**Work task**
Where does the string "Expand" appear in the records? Copy every line that contains it.

+++ Extracted entries

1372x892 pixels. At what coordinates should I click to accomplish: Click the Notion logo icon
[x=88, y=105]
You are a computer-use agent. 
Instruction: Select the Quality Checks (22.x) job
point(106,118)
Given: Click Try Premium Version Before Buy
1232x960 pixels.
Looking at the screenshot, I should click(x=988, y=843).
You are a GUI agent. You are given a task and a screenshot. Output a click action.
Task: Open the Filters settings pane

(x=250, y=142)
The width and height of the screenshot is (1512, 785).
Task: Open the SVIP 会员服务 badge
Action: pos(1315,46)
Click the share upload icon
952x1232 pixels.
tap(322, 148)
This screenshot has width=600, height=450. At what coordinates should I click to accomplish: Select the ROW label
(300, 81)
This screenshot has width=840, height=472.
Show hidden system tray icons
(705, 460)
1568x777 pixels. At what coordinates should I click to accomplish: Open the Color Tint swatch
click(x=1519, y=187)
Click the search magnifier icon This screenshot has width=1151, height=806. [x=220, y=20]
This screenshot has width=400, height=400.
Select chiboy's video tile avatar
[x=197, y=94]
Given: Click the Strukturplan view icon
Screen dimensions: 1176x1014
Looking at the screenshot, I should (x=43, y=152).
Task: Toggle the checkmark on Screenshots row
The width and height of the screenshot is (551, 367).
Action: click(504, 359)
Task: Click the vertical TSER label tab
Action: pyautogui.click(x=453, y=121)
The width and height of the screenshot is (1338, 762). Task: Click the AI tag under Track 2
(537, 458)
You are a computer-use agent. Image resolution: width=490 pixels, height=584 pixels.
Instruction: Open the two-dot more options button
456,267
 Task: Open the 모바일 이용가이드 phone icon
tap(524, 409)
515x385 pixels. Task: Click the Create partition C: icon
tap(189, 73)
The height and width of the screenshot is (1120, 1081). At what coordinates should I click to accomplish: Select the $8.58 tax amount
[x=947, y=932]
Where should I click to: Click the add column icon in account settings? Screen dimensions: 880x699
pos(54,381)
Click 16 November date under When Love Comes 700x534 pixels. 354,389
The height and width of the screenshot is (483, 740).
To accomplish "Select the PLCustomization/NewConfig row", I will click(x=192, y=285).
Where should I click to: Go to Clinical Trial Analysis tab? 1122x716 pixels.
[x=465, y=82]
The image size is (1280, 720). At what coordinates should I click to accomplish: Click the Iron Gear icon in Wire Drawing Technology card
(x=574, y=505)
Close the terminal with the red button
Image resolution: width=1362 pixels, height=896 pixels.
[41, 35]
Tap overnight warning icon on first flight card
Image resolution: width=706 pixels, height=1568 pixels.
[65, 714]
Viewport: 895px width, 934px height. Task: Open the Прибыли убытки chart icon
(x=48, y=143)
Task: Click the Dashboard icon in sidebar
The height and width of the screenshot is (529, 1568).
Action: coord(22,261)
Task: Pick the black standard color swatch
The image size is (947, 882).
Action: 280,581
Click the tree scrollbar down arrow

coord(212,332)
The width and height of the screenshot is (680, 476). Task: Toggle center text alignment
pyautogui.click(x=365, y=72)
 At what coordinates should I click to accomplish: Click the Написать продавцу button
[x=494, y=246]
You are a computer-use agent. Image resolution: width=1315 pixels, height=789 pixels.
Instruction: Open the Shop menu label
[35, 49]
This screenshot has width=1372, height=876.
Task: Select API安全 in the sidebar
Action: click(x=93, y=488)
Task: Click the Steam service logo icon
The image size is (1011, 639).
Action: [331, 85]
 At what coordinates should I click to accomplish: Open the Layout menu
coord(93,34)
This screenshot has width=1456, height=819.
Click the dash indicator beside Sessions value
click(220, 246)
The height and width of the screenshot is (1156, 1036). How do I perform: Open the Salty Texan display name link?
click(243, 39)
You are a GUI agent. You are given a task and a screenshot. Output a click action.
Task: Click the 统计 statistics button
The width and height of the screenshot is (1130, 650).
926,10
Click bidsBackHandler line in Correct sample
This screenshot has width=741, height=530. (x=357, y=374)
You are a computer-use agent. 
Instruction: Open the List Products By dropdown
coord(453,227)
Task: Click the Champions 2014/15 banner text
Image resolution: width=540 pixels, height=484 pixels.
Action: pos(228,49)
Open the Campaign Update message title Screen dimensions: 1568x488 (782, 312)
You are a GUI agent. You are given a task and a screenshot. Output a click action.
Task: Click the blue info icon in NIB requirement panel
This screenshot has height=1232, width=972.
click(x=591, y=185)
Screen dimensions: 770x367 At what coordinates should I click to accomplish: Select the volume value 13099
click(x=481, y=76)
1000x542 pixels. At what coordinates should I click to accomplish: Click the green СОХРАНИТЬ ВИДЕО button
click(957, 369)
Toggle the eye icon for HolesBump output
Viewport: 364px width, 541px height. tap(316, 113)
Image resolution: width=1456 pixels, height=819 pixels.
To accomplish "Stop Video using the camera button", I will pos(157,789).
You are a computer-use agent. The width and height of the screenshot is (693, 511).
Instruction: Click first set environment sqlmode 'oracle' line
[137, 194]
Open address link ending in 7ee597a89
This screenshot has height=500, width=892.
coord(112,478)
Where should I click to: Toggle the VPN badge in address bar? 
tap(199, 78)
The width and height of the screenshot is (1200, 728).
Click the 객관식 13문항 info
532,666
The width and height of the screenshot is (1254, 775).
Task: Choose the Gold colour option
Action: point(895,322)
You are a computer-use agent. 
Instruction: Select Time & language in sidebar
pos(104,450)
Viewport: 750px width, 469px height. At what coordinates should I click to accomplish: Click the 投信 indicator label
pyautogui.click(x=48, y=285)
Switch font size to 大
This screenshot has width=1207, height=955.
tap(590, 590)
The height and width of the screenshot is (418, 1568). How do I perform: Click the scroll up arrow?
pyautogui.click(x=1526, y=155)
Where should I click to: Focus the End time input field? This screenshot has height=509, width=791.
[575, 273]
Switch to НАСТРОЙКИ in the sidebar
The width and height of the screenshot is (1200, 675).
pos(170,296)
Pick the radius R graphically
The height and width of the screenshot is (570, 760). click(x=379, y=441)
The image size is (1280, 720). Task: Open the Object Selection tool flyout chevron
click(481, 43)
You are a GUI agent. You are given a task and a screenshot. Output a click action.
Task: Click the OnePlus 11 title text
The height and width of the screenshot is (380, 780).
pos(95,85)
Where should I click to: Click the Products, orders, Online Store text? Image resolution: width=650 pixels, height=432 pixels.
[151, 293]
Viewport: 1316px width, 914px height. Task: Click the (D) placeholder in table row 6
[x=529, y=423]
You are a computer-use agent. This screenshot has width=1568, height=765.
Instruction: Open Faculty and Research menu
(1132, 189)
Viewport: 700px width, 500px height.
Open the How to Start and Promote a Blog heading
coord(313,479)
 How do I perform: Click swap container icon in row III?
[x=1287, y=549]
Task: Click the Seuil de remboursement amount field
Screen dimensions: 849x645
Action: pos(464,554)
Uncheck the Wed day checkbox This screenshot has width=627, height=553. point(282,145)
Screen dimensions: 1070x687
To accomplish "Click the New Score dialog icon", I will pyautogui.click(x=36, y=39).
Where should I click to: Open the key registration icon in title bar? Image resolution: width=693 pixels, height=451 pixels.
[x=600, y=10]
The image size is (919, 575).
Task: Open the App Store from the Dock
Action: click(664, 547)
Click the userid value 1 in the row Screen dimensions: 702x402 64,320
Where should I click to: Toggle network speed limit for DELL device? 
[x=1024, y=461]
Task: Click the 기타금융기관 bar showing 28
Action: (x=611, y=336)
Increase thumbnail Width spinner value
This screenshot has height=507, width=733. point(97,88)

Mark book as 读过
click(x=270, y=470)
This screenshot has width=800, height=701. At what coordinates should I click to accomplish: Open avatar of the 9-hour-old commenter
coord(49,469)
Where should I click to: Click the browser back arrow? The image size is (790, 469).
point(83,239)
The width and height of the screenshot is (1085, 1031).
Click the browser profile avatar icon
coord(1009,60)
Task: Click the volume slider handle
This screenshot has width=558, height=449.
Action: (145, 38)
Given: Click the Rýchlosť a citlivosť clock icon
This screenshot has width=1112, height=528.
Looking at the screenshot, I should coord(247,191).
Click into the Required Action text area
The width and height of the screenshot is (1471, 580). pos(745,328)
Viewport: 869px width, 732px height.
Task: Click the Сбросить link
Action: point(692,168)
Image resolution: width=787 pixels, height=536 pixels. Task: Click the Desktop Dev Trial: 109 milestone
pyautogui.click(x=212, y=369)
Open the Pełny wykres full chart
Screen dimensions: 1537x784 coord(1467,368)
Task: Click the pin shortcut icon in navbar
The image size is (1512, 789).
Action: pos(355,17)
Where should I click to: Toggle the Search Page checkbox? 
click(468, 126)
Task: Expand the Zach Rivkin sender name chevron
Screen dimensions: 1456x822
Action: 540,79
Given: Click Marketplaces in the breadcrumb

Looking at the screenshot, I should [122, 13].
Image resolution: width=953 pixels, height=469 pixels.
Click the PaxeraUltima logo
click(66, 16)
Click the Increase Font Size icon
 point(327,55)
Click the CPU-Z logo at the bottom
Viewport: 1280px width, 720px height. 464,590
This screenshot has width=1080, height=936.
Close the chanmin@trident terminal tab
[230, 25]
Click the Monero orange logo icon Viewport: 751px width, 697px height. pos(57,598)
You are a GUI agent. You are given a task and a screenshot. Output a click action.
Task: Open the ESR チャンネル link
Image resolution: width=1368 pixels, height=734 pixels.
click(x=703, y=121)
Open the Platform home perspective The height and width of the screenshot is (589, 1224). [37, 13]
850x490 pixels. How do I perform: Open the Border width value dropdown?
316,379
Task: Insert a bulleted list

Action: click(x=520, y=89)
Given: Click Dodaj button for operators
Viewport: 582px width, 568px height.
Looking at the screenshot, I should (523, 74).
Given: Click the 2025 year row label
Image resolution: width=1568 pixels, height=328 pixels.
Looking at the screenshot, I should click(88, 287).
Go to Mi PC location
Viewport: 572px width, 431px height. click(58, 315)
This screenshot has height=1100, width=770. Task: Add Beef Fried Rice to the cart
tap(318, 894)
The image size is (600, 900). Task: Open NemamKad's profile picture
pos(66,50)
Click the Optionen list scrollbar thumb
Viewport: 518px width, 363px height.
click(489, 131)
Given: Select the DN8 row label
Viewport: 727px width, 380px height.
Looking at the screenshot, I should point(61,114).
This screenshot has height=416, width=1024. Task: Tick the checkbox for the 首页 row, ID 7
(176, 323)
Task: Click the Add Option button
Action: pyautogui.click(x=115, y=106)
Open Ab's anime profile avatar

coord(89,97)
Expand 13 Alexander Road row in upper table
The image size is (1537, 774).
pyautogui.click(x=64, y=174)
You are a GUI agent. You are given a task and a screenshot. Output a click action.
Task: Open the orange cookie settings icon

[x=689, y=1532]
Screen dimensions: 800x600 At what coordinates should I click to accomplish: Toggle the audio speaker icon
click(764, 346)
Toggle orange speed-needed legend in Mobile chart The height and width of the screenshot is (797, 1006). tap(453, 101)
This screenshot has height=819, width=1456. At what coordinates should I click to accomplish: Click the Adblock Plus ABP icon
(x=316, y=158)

++++++

**Exercise response**
Task: Expand the Zach Rivkin sender name chevron
Expand 13 Alexander Road row in upper table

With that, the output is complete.